Amalgamated Workers' Union (AWUNZ), the union for more than 500 bus drivers in Christchurch, said the exchange plans released by the Canterbury Earthquake Recovery Authority this month, showed buses would reverse out of parks.

AWUNZ assistant secretary Lindsay Chappell said: "It is a big concern among drivers because in the industry you do not reverse a vehicle of this length when you don't have someone to guide you. If a driver doesn't have vision, they should not move."

The planned interchange on Tuam, Colombo and Lichfield streets has 16 bus stops in a fan formation that buses drive into.

Cera says there will be 115 "bus movements" an hour when it opens in mid-2015.

Chappell said the zebra crossing within the bus interchange for staff and the reversing of buses made it unsafe.

"It doesn't matter the cages or lights they have proposed, people are unpredictable. It just takes one, and we want to avoid that trauma for bus drivers."

Environment Canterbury said it did not talk to the union but instead consulted bus firms, who were "happy" with the design.

Chappell said he understood the field test had been carried out but drivers were "not happy".

"Why on earth they [ECan and Cera] didn't want us there I don't know," he said.

Cera said similar bus interchanges in Hamilton and the United Kingdom used the reversing design.

Canterbury University transport engineer Dr Glen Korrey said the position of the staff zebra crossing was "a dumb location" because it was in the middle of the interchange.

Cera said only "trained staff" would use the internal zebra crossing.
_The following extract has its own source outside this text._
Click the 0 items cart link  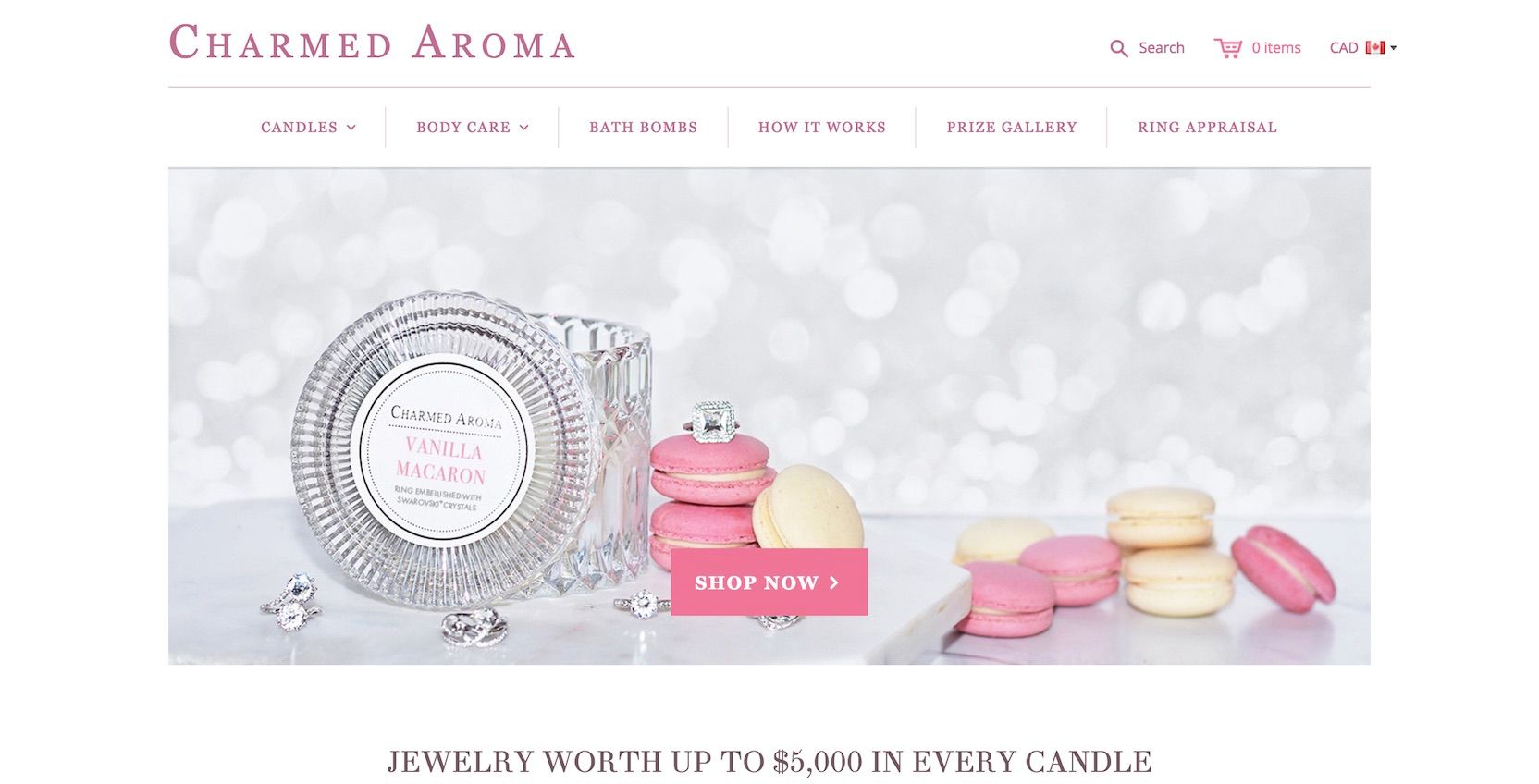[1276, 48]
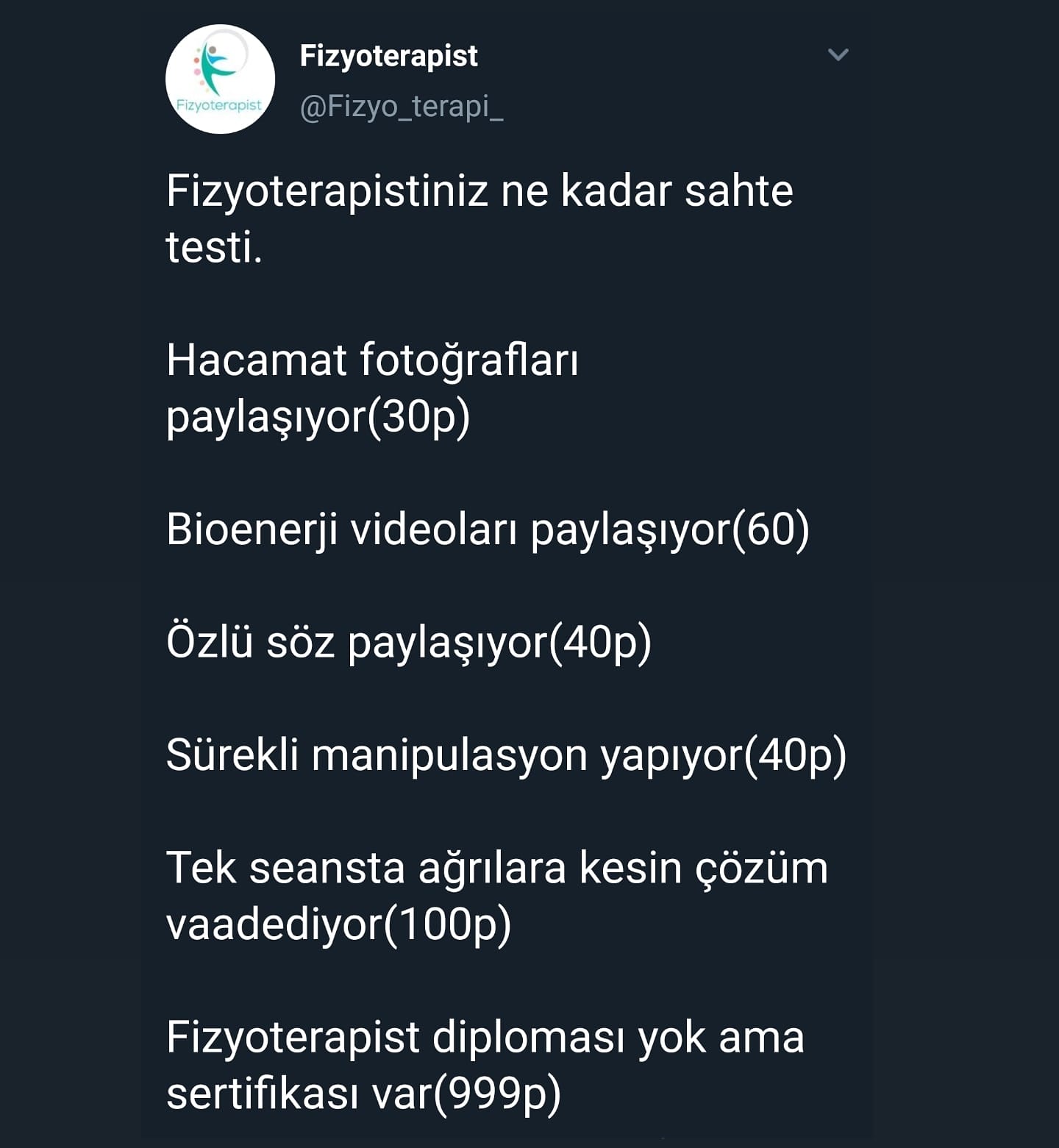Click the teal Fizyoterapist caption inside the avatar
The image size is (1059, 1148).
click(x=219, y=105)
An "airport-style lounge" and glass doors would separate passengers from the buses.

Korrey said the rest of the plan looked safe.

"The key would be for them to come up with protocols for bus drivers to negotiate the interchange. For example, buses on the right give way."

Chappell said the union would have raised its safety concerns but had not been invited by ECan or Cera to make comment on the plans. The first it had seen was when it was released in media.

It is not the only organisation which is frustrated at the consultation behind the bus interchange.

ECan's Active and Passenger Transport Working Group, which has experts in transport design, sustainability and health, was "frustrated" at the lack of consultation.

APTWG administrator Kate McKenzie said it wanted to have feedback into the design before it was released.

It had been given a verbal brief but no "solid plans".

ECan said APTWG was invited to a meeting on January 29 and only one member attended.

"They [the working group] have now contacted someone at Cera, and I believe they are arranging a time for a briefing as their next meeting is not until May."